(Dataset entries)

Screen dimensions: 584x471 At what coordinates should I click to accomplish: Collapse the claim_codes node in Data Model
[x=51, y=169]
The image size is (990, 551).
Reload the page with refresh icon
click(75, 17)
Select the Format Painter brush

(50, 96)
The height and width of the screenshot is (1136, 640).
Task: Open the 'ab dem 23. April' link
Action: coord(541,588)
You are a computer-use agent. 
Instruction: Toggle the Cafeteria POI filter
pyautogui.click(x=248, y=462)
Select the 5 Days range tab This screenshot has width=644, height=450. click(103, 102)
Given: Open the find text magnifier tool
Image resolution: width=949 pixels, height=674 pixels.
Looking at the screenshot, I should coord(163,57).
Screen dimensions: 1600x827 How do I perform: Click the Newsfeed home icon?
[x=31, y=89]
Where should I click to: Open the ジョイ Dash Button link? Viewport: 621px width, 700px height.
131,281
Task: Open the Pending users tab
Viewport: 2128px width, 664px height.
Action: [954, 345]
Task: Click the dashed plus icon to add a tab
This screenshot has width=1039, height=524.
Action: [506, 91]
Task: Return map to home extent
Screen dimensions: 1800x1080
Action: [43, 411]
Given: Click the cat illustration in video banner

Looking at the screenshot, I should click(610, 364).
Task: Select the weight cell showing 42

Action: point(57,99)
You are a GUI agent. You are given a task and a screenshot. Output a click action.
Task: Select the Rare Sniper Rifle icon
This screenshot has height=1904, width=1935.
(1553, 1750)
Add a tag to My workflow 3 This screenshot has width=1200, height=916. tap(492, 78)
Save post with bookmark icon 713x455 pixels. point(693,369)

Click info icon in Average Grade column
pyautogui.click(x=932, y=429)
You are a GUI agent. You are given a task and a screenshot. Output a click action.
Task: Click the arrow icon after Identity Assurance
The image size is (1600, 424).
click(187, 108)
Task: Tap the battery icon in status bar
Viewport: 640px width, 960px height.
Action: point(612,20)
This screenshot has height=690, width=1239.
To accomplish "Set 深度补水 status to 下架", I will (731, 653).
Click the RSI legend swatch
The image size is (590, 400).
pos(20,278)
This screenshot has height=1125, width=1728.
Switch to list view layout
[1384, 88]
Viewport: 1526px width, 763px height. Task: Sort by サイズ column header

What is required: Go to the line holding "Task: Select the Rare Sniper Rifle icon" in the entries above and return it, along with every line after it, exactly as written.

Exercise response:
Task: Select the Rare Sniper Rifle icon
This screenshot has height=1904, width=1935.
(1553, 1750)
Add a tag to My workflow 3 This screenshot has width=1200, height=916. tap(492, 78)
Save post with bookmark icon 713x455 pixels. point(693,369)

Click info icon in Average Grade column
pyautogui.click(x=932, y=429)
You are a GUI agent. You are given a task and a screenshot. Output a click action.
Task: Click the arrow icon after Identity Assurance
The image size is (1600, 424).
click(187, 108)
Task: Tap the battery icon in status bar
Viewport: 640px width, 960px height.
Action: point(612,20)
This screenshot has height=690, width=1239.
To accomplish "Set 深度补水 status to 下架", I will (731, 653).
Click the RSI legend swatch
The image size is (590, 400).
pos(20,278)
This screenshot has height=1125, width=1728.
Switch to list view layout
[1384, 88]
Viewport: 1526px width, 763px height. Task: Sort by サイズ column header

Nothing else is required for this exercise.